> **PROVIDED TEXT**
- - -
Aelius Dionysius was a Greek rhetorician from Halicarnassus, who lived in the time of the emperor Hadrian. He was a very skillful musician, and wrote several works on music and its history. It is commonly supposed that he was a descendant of the elder Dionysius of Halicarnassus, author of Roman Antiquities, a history of Rome from its founding to the middle third century BCE. He was one of the teachers of Alexander Peloplaton.

Works

His major work, entitled Rhōmaïkḕ Arkhaiología (Ῥωμαϊκὴ Ἀρχαιολογία, ''Roman Antiquities''), narrates the history of Rome from the mythical period to the beginning of the First Punic War in twenty books, of which the first nine remain extant while the remaining books only exist as fragments,[3] in the excerpts of the Roman emperor Constantine Porphyrogenitus and an epitome discovered by Angelo Mai in a Milan manuscript. Dionysius is the first major historian of early Roman history whose work is now extant. Several other ancient historians who wrote of this period, almost certainly used Dionysius as a source for their material. The works of Appian, Plutarch and Livy all describe similar people and events of Early Rome as Dionysius.

Summary outline of “Roman Antiquities”

In the preamble to Book I, Dionysius states that the Greek people lack basic information on Roman history, a deficiency he hopes to fix with the present work.

Book I   (1300?)–753 BC
Mythic early history of Italy and its people. Book I also narrates the history of Aeneas and his progeny as well as Dionysius' telling of the Romulus and Remus myth, ending with the death of Remus.
Book II   753–673 BC
The Roman monarchy's first two Kings, Romulus and Numa Pompilius. Romulus formulates customs and laws for Rome. Sabine war- as in subsequent parts of the history, this early conflict is described as involving numerous categories of officer, thousands of infantry, and cavalry combatants. This is highly unlikely, but is a common anachronism found in ancient historians.
Book III   673–575 BC
Kings Tullus Hostilius through Lucius Tarquinius Priscus.
Book IV   575–509 BC
Last of the Roman kings and end of the monarchy with overthrow of Lucius Tarquinius Superbus.
Book V   509-497 BC
Start of Roman Republic and Consular years.
Book VI   496–493 BC
Includes the first instance of Plebeian secession.
Book VII   492–490 BC
This book describes at length the background leading to the Roman Coriolanus’ trial, ending in his exile. Much of the book is a debate between supporters of the oligarchy and the plebeians.
Book VIII   489–482 BC
Coriolanus, now exiled, allies with Rome’s current primary enemy, the Volscians. Coriolanus leads the Volscian army on a successful campaign against Roman allies and finally is near to capturing Rome itself. Coriolanus’ mother intercedes for the Roman state and manages to end the military campaign. Coriolanus then is treacherously murdered by the Volscians. The remaining part of the book covers the military campaigns to recover land from the Volscians.
- - -
Records:
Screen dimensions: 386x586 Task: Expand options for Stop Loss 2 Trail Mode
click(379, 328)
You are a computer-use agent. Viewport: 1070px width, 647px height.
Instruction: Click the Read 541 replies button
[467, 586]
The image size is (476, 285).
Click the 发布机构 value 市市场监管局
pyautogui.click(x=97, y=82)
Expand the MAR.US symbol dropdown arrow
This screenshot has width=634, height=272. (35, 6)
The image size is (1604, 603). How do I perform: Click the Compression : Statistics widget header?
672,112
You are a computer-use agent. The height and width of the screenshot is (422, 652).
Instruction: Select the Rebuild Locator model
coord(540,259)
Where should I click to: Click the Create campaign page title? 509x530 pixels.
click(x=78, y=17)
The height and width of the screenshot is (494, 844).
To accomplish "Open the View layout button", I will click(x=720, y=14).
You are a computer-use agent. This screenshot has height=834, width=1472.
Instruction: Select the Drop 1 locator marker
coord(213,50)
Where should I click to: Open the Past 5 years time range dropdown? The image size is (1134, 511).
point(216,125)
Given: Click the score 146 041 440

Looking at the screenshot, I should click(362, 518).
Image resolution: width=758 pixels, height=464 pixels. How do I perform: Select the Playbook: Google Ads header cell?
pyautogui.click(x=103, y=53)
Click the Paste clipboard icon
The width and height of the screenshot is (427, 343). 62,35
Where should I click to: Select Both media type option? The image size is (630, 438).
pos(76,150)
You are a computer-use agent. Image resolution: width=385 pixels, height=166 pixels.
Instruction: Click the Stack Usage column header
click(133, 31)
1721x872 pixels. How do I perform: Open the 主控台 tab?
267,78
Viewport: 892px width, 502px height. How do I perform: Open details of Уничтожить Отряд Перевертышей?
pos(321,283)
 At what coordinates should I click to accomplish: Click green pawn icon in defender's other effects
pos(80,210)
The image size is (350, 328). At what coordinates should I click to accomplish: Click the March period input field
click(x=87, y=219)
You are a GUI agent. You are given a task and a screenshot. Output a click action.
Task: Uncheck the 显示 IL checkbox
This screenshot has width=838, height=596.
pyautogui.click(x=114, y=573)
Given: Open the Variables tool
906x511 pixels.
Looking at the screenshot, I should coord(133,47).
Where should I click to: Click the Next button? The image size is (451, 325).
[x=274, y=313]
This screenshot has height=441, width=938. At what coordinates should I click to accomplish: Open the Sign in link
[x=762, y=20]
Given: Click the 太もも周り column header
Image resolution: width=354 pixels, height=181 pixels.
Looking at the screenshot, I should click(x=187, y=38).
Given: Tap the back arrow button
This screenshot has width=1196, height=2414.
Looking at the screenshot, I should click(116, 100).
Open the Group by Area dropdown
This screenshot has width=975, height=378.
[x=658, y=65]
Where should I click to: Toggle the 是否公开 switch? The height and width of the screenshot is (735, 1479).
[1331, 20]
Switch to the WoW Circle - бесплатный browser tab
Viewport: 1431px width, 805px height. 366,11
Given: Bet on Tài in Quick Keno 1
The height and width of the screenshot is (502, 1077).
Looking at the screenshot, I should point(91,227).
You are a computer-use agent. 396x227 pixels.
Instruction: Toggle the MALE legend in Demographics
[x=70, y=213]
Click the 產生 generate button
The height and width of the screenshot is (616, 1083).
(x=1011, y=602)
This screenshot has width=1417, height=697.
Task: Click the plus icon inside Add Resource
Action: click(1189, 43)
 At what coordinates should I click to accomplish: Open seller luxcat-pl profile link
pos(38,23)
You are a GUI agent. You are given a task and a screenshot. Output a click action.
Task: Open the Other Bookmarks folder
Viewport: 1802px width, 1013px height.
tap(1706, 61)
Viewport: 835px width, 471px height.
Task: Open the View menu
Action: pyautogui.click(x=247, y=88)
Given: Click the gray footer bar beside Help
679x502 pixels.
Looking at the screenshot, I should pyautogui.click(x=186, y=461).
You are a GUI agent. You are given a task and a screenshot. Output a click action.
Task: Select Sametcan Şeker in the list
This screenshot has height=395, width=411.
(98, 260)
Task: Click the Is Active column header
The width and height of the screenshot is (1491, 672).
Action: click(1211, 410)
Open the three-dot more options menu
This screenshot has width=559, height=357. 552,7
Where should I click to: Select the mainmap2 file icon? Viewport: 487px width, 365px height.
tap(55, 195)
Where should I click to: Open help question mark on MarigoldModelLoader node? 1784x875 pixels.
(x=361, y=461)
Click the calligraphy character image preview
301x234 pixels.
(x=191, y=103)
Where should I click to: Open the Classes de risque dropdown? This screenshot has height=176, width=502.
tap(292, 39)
- - -
> **REQUIRED ACTIONS**
(a) Reproduce the portion of the entries that begins with the line containing "Open the three-dot more options menu" and runs through the final entry, keeping every line identical.
(b) Continue the text on Dionysius and his Roman Antiquities from the point at which it stops.

> **ANSWERS BELOW**
(a)
Open the three-dot more options menu
This screenshot has width=559, height=357. 552,7
Where should I click to: Select the mainmap2 file icon? Viewport: 487px width, 365px height.
tap(55, 195)
Where should I click to: Open help question mark on MarigoldModelLoader node? 1784x875 pixels.
(x=361, y=461)
Click the calligraphy character image preview
301x234 pixels.
(x=191, y=103)
Where should I click to: Open the Classes de risque dropdown? This screenshot has height=176, width=502.
tap(292, 39)

(b)
Book IX   481–462 BC
Various military campaigns of mixed fortune in foreign matters. Domestically the plebeians and patricians argue and the conflict of the orders continues. The number of Tribunes is raised from 5 to 10. Book IX ends with the first two years of the decemvirate and the creation of the first Roman Law Tables.
Note
The last ten books are fragmentary, based on excerpts from medieval Byzantine history compilations. Book XI is mostly extant at around 50 pages (Aeterna Press, 2015 edition), while the remaining books, have only 12–14 pages per book.
Book X   461–449 BC
The decemvirate continued.
Book XI   449–443 BC
fragments
Book XII   442–396 BC
fragments
Book XIII   394–390 BC
fragments
Book XIV   390 BC
Gauls sack of Rome.
Book XV
First and Second Samnite War.
Book XVI–XVII
Third Samnite War.
Book XIX
The beginnings of conflicts between Rome and the warlord Pyrrhus. The southern Italian city of Tarentum has problems with Rome, who have recently expanded into southern Italy. Tarentum invites Pyrrhus as muscle to protect them.
Book XX
Roman-Pyrrhic war, with Pyrrhus’s second invasion of Italy.

Because his prime objective was to reconcile the Greeks to Roman rule, Dionysius focused on the good qualities of their conquerors, and also argued that – based on sources ancient in his own time – the Romans were genuine descendants of the older Greeks.[6][7] According to him, history is philosophy teaching by examples, and this idea he has carried out from the point of view of a Greek rhetorician. But he carefully consulted the best authorities, and his work and that of Livy are the only connected and detailed extant accounts of early Roman history.[8]: 240–241 

Dionysius was also the author of several rhetorical treatises, in which he shows that he had thoroughly studied the best Attic models:

Τέχνη ῥητορική, (Tékhnē rhētorikḗ)
The Art of Rhetoric
which is rather a collection of essays on the theory of rhetoric, incomplete, and certainly not all his work;
Περὶ συνθέσεως ὀνομάτων, (Perì sunthéseōs onomátōn)     Latin: De compositione verborum
The Arrangement of Words
treating of the combination of words according to the different styles of oratory;
Περὶ μιμήσεως, (Perì mimḗseōs)
On Imitation
on the best models in the different kinds of literature and the way in which they are to be imitated—a fragmentary work;
Περὶ τῶν Ἀττικῶν ῥητόρων, (Perì tôn Attikôn rhētórōn)
Commentaries on the Attic Orators
which, however, only covers Lysias, Isaeus, Isocrates, and by way of supplement, Dinarchus;
Περὶ λεκτικῆς Δημοσθένους δεινότητος, (Perì lektikês Dēmosthénous deinótētos)
On the Admirable Style of Demosthenes
 
Περὶ Θουκιδίδου χαρακτῆρος, (Perì Thoukidídou kharaktêros)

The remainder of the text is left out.